My review of Michael Cahill’s thought-provoking book, Financial Times Guide to Making the Right Investment Decisions: How to Analyse Companies and Value Shares first appeared on Amazon 21st February 2011.
As to be expected Michael covers the major concepts, ratios and models used by the investment industry in determining the absolute and relative valuation of company shares. The insights he brings from his experiences as a sell-side equity analyst, an executive coach and trainer distinguish his writing. These perspectives enable him to go beyond the accepted wisdom to explain the nuances and complexities of managements and businesses across a range of industries. He uses commons sense and an intuitive approach in his explanations. The seasoned investor and the novice alike will benefit from reading this book.
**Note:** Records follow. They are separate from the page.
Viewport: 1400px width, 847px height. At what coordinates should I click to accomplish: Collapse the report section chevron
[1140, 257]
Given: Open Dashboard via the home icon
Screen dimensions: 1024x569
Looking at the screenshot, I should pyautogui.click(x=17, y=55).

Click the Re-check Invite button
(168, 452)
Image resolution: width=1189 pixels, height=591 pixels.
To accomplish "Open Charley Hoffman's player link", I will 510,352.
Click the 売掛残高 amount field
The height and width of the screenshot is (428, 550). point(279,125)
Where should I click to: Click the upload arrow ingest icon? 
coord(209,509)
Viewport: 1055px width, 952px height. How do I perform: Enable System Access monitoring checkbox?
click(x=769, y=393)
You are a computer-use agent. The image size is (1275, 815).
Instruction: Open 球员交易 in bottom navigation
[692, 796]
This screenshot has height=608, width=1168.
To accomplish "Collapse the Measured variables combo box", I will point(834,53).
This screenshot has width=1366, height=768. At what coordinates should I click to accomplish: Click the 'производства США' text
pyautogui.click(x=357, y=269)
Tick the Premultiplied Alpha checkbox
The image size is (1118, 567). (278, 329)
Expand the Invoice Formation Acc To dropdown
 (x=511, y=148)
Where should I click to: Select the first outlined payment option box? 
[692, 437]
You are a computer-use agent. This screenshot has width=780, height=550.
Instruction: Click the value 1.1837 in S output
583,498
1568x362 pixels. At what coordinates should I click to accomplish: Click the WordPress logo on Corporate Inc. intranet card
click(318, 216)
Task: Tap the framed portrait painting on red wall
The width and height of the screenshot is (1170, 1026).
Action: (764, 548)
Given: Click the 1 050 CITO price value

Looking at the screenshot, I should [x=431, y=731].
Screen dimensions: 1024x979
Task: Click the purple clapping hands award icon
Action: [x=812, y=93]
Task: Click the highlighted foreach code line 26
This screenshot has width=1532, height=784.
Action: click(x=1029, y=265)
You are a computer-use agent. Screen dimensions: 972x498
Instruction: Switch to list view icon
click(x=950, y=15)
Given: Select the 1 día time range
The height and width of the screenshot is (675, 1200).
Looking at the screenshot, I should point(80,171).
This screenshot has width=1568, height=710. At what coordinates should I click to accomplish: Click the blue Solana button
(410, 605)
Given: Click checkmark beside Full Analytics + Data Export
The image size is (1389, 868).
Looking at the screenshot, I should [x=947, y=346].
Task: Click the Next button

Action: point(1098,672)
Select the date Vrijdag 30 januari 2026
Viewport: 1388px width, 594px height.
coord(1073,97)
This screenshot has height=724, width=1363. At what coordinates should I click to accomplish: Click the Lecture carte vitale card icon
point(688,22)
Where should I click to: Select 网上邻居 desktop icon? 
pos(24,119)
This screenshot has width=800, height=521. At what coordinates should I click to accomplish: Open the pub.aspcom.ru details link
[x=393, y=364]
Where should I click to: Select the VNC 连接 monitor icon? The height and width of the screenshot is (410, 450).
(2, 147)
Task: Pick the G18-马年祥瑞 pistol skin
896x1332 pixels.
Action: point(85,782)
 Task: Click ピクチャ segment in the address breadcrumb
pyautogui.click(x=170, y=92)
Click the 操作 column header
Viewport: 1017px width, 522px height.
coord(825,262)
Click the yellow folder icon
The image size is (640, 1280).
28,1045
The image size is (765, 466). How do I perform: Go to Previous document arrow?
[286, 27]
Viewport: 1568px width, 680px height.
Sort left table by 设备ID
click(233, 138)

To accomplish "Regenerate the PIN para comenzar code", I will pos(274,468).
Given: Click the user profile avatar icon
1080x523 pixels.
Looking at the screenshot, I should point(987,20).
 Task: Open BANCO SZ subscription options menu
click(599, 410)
Michael demonstrates that a blind faith in numbers or ratios can disguise what is really happening to the health and long-term prospects of a business. Also accounting distortions can give a much rosier picture of the underlying situation and the company’s ability to generate cash. He cautions against excessive reliance on sophisticated mathematical models, which don’t capture the vagaries of human behaviour and the real world. Further he challenges the industry’s tendency over the last decade to focus narrowly on growth without adequate consideration of how the growth is being funded and the attendant business and financial risks.
Michael devises the `Valuation Villa’ framework to explore the key ingredients of growth, risk and quality in assessing a company’s potential to create sustainable wealth. He emphasizes the need to pay attention to all three and not to be swayed by one measure alone. He digs deeper by considering the management and strategy of the business, its financial position, the returns it generates and its outlook. This approach provides a more comprehensive understanding of what drives value. He also outlines the thinking of some influential writers and investors such as Warren Buffet, Michael Porter and Jim Collins
In considering the quality of management Michael explores corporate values, governance and cultural aspects. He points to the folly of managements managing share price or earnings rather than focusing on the business. Their attention to targets can distort their decision-making and their long-term prospects. In addition a narrow goal to maximize shareholder returns through growing earnings without also taking into account other stakeholders will prove a pyrrhic victory. The example of Enron and its contrast to Apple highlights these issues.
The book is well organized and easy to read. Michael provides helpful summaries, checklists and a glossary of terms. I only wish that when I was a fund manager I had had access to this work. It would have assisted my analytical process and sharpened my money-making abilities whilst taking account of broader issues and multiple stakeholders.